Trimethylamine N-oxide is also bidirectionally associated with kidney function because it is both cleared by the kidneys and, in experimental studies, has been associated with impaired kidney function and kidney fibrosis.[2,4,39] Given kidney clearance of TMAO, its toxic effects could be more substantial in settings of reduced clearance. Higher levels of TMAO could also be a downstream consequence of reduced kidney function, producing confounding. Our findings suggested that the associations of TMAO and related metabolites with risk of death were at least partly attenuated after adjustment for eGFR. This result is consistent with an analysis of data from the Prevention of Renal and Vascular Endstage Disease (PREVEND) study,[39] in which the observed multivariable-adjusted risk of all-cause mortality with TMAO comparing extreme quartiles (HR, 1.36; 95% CI, 0.97-1.91; P = .02 for trend) was attenuated after adjustment for urinary albumin excretion and eGFR (HR, 1.15; 95% CI, 0.81-1.64; P = .22 for trend). In that study,[39] the association of TMAO with mortality was also modified by eGFR in unadjusted and age- and sex-adjusted analyses, with higher risk observed only in participants with eGFR lower than 90 mL/min/1.73 m2. However, these previous findings[39] were based on only 322 deaths (compared with 4791 deaths in the present study), limiting the statistical power to confirm this interaction in fully adjusted analyses. In addition, the study[39] only assessed TMAO at baseline, potentially increasing misclassification over time; did not assess other TMAO-related metabolites; and recruited participants from a single Dutch city (vs recruitment of participants from 4 large US communities in the present study), potentially limiting generalizability.

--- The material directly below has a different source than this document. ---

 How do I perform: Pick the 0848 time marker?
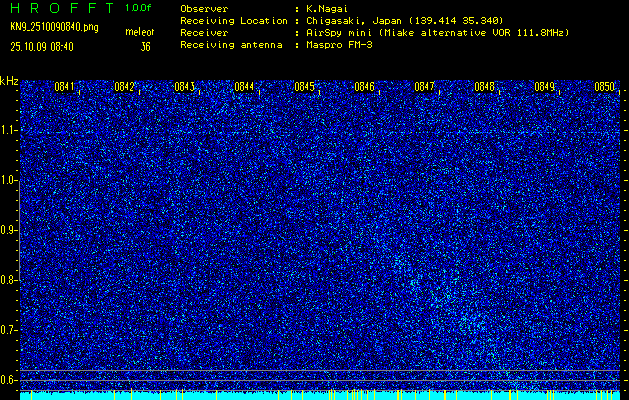[x=484, y=87]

In our exploratory analyses, we also identified an interaction with eGFR for TMAO and 2 of its related metabolites (choline and butyrobetaine) with risk of death, with higher risk observed among those with lower kidney function.[4,39] Our findings from a well-characterized population-based cohort of US adults using serial measures of TMAO, its related metabolites, and multiple confounding variables support the need to understand the mechanisms underlying the associations between TMAO, its metabolites, kidney function, and risk of death. Our results also highlight the need to examine whether drug or diet interventions that target decreasing TMAO levels improve kidney function and/or risk of death among older adults. Because circulating TMAO and related metabolites are complex markers that reflect many factors, including diet, gut microbiome, and metabolism, more work is needed to understand the impact of health behaviors and risk factors for circulating TMAO levels.

Strengths and Limitations

This study has several strengths. The CHS was a large population-based cohort study of risk factors associated with CVD in adults aged 65 years or older, a population with a high risk of death. The prospective design and randomized sampling technique (based on eligibility lists from the Centers for Medicare & Medicaid) used for recruitment minimized the potential for both selection and recall biases. The use of standardized instruments to collect data on demographic characteristics, clinical risk factors, and lifestyle habits maximized our ability to adjust for confounding. In addition, TMAO and related metabolites were measured at 2 points, allowing us to account for changes in plasma levels of these metabolites over time.

The study also has limitations. Although we adjusted for several major risk factors associated with mortality, residual confounding and bias from unknown or inadequately measured factors is possible. The CHS comprised participants aged 65 years or older, and results may not be generalizable to younger adults. Although previous work has reported long-term stability of TMAO over 14 years of storage at −80 °C (r2 = 0.98) and over multiple freeze-thaw cycles (intercycle coefficient of variation <10%),[23] the stability of the metabolite beyond 14 years is unknown.

Conclusions

The findings of this cohort study suggested that higher concentrations of TMAO and related metabolites were associated with a higher risk of death among older adults. These risks were most substantial among those with lower kidney function.